◆ TO DO:
With both ends included, repeat exactly the lines of the entries below from the one containing "Collapse the detect() method fold marker" down to the one containing "Image resolution: width=1914", and no others.

◆ EXERCISE INPUTS:

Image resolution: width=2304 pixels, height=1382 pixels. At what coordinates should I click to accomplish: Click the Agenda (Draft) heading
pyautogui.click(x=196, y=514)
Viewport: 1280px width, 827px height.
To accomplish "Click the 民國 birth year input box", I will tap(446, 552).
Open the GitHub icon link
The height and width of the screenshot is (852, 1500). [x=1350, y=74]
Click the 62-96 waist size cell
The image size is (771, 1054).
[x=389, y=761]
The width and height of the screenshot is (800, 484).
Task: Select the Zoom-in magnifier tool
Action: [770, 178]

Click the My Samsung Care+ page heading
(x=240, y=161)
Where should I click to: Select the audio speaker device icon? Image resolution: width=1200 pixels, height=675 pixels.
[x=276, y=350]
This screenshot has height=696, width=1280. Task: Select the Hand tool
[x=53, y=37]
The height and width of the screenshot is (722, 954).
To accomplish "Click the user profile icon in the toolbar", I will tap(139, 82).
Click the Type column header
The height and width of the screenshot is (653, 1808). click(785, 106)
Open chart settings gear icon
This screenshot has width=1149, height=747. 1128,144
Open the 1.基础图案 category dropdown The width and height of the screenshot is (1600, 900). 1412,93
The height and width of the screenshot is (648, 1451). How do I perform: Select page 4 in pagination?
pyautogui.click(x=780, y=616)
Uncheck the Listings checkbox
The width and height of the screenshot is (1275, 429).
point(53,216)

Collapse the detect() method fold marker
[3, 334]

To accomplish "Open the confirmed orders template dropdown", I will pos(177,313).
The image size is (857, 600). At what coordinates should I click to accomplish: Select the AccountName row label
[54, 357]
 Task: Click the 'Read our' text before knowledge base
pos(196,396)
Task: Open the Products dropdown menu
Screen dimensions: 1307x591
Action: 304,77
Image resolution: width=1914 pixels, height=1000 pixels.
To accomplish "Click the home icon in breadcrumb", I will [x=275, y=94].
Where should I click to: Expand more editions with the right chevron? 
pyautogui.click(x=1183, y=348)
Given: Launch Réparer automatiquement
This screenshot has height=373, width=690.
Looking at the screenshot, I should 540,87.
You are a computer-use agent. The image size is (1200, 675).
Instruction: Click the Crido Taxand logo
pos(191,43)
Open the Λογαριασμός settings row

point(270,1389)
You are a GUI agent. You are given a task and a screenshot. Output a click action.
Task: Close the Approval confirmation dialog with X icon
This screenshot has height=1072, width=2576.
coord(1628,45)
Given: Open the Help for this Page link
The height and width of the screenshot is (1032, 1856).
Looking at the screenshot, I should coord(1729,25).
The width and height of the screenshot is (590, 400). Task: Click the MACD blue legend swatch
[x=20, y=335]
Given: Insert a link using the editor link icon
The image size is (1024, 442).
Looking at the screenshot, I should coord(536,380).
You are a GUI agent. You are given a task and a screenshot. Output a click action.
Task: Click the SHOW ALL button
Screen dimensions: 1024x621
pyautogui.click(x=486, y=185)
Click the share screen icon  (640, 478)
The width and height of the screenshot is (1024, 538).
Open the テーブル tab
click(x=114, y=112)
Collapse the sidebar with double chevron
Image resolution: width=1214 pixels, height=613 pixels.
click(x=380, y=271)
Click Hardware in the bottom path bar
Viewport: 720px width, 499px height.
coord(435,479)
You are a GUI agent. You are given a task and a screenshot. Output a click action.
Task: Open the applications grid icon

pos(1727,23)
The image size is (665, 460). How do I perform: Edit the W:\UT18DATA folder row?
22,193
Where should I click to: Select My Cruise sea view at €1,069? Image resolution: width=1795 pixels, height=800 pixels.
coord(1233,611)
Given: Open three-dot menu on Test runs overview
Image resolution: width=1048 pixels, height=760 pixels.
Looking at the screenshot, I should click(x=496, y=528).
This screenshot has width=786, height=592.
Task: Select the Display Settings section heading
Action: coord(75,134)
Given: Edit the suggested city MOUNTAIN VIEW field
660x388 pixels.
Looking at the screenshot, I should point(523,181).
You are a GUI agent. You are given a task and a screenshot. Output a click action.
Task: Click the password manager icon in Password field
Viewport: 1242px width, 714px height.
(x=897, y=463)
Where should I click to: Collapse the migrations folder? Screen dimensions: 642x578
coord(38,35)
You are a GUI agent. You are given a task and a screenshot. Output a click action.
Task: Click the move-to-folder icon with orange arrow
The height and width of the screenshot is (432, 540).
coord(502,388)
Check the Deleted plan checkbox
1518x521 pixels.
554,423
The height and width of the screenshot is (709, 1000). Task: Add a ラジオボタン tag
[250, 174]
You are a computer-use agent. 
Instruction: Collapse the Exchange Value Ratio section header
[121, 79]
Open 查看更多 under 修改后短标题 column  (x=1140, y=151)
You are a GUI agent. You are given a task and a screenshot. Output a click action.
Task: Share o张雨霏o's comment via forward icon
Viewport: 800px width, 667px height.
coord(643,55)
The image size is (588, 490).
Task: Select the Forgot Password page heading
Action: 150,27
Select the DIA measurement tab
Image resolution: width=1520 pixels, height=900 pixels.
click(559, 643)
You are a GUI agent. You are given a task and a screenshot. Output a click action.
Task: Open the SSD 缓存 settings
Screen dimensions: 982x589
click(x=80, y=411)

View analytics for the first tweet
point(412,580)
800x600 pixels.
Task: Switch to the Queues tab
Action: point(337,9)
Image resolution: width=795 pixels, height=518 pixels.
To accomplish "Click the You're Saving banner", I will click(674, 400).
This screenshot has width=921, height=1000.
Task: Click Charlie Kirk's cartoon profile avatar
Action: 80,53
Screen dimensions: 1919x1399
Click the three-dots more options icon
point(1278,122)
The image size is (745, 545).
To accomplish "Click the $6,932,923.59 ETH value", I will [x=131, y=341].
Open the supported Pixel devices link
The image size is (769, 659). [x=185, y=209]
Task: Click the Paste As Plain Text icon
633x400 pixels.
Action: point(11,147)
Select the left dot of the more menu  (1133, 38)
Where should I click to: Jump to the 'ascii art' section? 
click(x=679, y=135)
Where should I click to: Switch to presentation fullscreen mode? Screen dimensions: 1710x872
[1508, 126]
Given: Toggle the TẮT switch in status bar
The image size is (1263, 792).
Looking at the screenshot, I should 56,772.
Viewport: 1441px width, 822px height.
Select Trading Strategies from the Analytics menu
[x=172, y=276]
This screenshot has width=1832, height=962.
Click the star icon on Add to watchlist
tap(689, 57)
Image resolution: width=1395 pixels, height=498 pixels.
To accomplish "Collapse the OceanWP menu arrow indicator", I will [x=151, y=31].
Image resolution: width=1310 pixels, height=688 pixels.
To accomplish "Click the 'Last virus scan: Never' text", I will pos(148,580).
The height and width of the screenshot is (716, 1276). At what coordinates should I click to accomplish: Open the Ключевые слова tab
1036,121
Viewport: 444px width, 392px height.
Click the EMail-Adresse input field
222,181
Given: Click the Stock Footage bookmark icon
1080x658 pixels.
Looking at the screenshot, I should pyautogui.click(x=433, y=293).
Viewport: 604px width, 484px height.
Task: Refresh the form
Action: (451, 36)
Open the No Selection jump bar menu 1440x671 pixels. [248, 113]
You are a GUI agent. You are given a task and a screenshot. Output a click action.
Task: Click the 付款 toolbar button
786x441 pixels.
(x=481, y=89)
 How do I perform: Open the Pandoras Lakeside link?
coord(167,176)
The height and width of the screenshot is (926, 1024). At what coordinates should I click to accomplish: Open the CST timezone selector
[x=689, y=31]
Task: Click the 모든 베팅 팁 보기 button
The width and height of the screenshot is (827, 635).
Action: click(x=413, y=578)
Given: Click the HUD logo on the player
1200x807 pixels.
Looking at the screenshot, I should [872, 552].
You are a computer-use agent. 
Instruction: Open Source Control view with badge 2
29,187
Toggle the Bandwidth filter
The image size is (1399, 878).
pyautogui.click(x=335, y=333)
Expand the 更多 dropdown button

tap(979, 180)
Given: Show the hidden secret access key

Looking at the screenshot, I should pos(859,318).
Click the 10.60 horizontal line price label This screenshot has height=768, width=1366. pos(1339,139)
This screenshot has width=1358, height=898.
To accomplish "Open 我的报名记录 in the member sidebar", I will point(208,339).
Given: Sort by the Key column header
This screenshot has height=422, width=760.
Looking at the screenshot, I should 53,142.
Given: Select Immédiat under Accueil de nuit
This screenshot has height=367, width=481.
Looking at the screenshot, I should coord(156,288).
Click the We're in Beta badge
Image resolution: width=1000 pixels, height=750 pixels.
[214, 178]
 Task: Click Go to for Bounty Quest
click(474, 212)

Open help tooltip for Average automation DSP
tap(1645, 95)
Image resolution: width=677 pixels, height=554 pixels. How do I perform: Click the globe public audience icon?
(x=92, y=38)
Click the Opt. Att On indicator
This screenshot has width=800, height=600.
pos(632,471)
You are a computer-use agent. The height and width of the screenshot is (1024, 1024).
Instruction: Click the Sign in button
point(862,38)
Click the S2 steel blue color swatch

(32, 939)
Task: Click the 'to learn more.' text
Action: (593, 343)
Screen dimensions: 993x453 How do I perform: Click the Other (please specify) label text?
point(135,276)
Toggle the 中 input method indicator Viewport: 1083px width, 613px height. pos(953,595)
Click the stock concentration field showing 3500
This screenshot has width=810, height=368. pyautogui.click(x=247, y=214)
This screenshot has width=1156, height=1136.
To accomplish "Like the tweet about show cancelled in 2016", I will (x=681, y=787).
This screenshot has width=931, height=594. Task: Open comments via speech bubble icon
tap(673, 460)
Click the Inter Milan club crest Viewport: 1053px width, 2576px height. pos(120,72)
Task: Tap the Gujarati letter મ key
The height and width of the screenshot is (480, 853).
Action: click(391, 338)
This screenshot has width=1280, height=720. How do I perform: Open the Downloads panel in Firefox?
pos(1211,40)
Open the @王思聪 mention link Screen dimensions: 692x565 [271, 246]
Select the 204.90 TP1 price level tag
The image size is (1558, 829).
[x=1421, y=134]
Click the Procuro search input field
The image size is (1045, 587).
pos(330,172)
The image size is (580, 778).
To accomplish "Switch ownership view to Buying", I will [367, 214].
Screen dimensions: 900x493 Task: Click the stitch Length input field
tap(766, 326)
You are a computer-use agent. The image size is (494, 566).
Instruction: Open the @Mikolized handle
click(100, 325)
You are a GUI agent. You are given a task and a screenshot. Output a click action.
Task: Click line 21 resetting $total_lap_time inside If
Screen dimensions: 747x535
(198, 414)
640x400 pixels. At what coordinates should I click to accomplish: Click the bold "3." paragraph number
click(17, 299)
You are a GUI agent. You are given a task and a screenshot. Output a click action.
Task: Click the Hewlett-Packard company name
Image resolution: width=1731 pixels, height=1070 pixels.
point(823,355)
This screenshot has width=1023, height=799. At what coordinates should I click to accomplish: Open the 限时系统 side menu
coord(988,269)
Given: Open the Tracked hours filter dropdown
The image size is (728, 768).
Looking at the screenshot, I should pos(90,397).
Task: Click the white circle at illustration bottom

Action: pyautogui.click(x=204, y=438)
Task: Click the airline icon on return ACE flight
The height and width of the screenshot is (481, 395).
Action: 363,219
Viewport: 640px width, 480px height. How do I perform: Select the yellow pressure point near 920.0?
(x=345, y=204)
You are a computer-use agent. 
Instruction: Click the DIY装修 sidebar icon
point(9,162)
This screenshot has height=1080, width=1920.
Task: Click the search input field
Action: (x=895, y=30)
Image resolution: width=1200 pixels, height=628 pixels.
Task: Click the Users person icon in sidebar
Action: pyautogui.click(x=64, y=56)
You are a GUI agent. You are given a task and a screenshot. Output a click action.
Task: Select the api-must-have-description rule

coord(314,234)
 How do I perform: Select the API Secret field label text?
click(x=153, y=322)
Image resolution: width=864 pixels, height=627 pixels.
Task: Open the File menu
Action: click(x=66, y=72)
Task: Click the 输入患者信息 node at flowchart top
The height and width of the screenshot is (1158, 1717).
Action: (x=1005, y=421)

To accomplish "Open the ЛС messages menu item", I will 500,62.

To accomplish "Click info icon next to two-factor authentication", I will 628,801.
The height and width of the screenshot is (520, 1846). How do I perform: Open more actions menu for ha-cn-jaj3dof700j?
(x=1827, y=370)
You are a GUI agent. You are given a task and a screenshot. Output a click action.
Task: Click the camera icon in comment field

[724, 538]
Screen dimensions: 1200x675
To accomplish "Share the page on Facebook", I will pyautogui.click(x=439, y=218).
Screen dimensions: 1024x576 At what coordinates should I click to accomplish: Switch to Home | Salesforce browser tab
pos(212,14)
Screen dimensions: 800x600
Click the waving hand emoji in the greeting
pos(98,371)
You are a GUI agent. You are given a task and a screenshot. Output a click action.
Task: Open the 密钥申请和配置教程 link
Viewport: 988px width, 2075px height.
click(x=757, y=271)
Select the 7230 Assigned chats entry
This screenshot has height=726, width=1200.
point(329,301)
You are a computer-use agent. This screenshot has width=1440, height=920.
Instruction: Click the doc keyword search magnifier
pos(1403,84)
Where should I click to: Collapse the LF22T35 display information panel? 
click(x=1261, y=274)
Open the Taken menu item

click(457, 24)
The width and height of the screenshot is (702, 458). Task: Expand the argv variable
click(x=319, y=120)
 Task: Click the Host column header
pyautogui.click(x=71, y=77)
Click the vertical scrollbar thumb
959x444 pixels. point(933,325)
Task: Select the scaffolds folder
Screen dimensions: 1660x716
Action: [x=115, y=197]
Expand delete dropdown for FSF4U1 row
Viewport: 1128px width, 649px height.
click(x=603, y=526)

◆ TASK OUTPUT:
Collapse the detect() method fold marker
[3, 334]

To accomplish "Open the confirmed orders template dropdown", I will pos(177,313).
The image size is (857, 600). At what coordinates should I click to accomplish: Select the AccountName row label
[54, 357]
 Task: Click the 'Read our' text before knowledge base
pos(196,396)
Task: Open the Products dropdown menu
Screen dimensions: 1307x591
Action: 304,77
Image resolution: width=1914 pixels, height=1000 pixels.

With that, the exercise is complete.